VG Göttingen zum Zweitantrag nach § 71 a AsylVfG (Asyl) und Selbsteintritt der Bundesrepublik | Rechtsanwalt König in Göttingen für Strafrecht Arbeitsrecht Sozialrecht Ausländerrecht Rechtsanwalt in Göttingen für Strafrecht Arbeitsrecht Sozialrecht Ausländerrecht

17th Jul 2015

Liebe Leser, mit diesem Beitrag möchte ich Sie auf die von uns erstrittene Entscheidung vor dem Verwaltungsgericht Göttingen hinweisen.

Eine Familie aus Tschetschenien reiste Ende April 2013 in Polen ein. Sie soll darauf dort einen Asylantrag gestellt haben. Die Familie reist weiter und stellt in der Bundesrepublik Anfang Mai 2013 unstrittig einen Asylantrag. Anfang Oktober 2013 wird der Asylantrag als unzulässig abgelehnt und die Abschiebung nach Polen angeordnet. Für die Familie erhoben wir Klage gegen den Bescheid und beantragten die aufschiebende Wirkung der Klage anzuordnen (§ 80 Abs. 5 VwGO). Der Antrag auf Gewährung des einstweiligen Rechtsschutzes hatte Erfolg. Nach längerem Hin und Her hebt das Bundesamt für Migration und Flüchtlinge (BAMF) am 10. Juli 2014 den Bescheid auf und erklärt den Selbsteintritt; die Bundesrepublik ist für die Prüfung des Asylantrags zuständig geworden.

Mit dem Bescheid vom 17. Juni 2015 lehnt das Bundesamt die Durchführung eines weiteren Asylverfahrens ab und droht Abschiebung in die Russische Föderation an. Der beigefügten Verwaltungsakte war insbesondere nicht zu entnehmen, dass sich das Bundesamt bei den polnischen Behörden über den Stand des vermeintlichen Asylverfahrens erkundigt hat. Auftrags- und fristgemäß erhoben wir dagegen Klage und stellten den Antrag auf Anordnung der aufschiebenden Wirkung der Klage.

▶ **Arbeitsaufträge**:
1. Beantworte die folgenden Fragen zum Beitrag über das Asylverfahren der Familie aus Tschetschenien.
(a) In welches Land reiste die Familie Ende April 2013 ein?
(b) An welchem Tag hob das Bundesamt für Migration und Flüchtlinge den Bescheid auf und erklärte den Selbsteintritt?
(c) In welchen Staat drohte der Bescheid vom 17. Juni 2015 die Abschiebung an?
2. Gib den Beitrag über das Asylverfahren der Familie aus Tschetschenien von „Mit dem Bescheid“ bis „Wirkung der Klage.“ wieder und ersetze dabei jedes „Bundesamt“ durch „BAMF“.
3. Führe den Beitrag über das Asylverfahren der Familie aus Tschetschenien im Anschluss an seinen letzten Satz weiter.

▶ **Datenteil**:
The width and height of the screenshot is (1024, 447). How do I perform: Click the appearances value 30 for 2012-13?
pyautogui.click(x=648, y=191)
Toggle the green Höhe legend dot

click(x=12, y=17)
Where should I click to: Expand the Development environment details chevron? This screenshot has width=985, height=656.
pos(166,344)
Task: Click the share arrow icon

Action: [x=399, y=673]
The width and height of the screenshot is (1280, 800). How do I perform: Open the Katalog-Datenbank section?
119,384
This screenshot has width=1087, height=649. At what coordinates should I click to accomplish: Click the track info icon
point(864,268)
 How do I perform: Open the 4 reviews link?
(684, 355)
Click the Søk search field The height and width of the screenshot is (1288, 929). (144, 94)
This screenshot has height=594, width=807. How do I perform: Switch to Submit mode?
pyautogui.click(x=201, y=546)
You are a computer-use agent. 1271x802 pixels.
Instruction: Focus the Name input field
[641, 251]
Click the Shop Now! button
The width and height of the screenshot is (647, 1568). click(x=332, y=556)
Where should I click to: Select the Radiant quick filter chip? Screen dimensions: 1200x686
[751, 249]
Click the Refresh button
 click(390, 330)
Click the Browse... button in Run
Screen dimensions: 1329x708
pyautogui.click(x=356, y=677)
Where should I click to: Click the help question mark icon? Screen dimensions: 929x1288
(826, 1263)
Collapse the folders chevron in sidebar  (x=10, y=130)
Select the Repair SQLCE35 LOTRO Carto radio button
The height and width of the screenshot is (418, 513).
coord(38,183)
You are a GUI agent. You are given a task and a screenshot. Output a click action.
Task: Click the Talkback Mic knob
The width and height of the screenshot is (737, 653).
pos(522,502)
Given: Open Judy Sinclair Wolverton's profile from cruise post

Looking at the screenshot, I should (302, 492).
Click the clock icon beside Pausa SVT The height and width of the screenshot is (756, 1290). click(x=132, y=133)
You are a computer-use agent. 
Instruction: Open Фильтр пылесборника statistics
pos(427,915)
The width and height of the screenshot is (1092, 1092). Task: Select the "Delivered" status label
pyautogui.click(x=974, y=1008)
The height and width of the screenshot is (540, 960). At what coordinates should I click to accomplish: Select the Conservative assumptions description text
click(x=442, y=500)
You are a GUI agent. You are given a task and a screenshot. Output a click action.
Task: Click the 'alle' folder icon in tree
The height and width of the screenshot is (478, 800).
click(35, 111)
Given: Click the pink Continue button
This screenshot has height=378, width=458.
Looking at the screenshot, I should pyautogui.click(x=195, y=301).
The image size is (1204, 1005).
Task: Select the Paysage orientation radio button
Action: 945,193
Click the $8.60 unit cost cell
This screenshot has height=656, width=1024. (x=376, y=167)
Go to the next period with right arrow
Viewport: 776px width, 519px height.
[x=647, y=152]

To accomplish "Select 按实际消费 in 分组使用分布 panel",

▶ **Lösungen**:
1.
(a) Polen
(b) Am 10. Juli 2014
(c) In die Russische Föderation

2.
Mit dem Bescheid vom 17. Juni 2015 lehnt das BAMF die Durchführung eines weiteren Asylverfahrens ab und droht Abschiebung in die Russische Föderation an. Der beigefügten Verwaltungsakte war insbesondere nicht zu entnehmen, dass sich das BAMF bei den polnischen Behörden über den Stand des vermeintlichen Asylverfahrens erkundigt hat. Auftrags- und fristgemäß erhoben wir dagegen Klage und stellten den Antrag auf Anordnung der aufschiebenden Wirkung der Klage.

3.
Mit seinem Beschluss vom 15.07.2015 – 2 B 167/15 gab das Verwaltungsgericht dem Antrag nach § 80 Abs. 5 VwGO statt. Das Gericht rügt, dass das Bundesamt nicht ermittelt hat, ob der vermeintliche in Polen gestellte Asylantrag unanfechtbar abgelehnt worden ist. Das Bundesamt hatte daher über den in Deutschland gestellten Asylantrag wie über einen Erstantrag zu entscheiden. Aber auch dann, wenn die in Polen gestellten Asylanträge konkludent oder fiktiv zurückgenommen worden wären, so hätte das Bundesamt aufgrund des erklärten Selbsteintritt über die Asylanträge wie über Erstantrag entscheiden müssen. Durch die Erklärung des Selbsteintritts nimmt die Bundesrepublik die Position Polens ein: Wären die Mandanten rechtzeitig nach Polen überstellt worden, so hätte Polen – sofern die Voraussetzungen vorliegen – über die Asylerstanträge entscheiden müssen. Diese Pflicht ist mit dem Selbsteintritt auf die Bundesrepublik übergegangen, so dass der in Deutschland gestellte Asylantrag nicht nach strengen Regeln des Zweitantrags nach § 71 a AsylVfG geprüft werden durfte.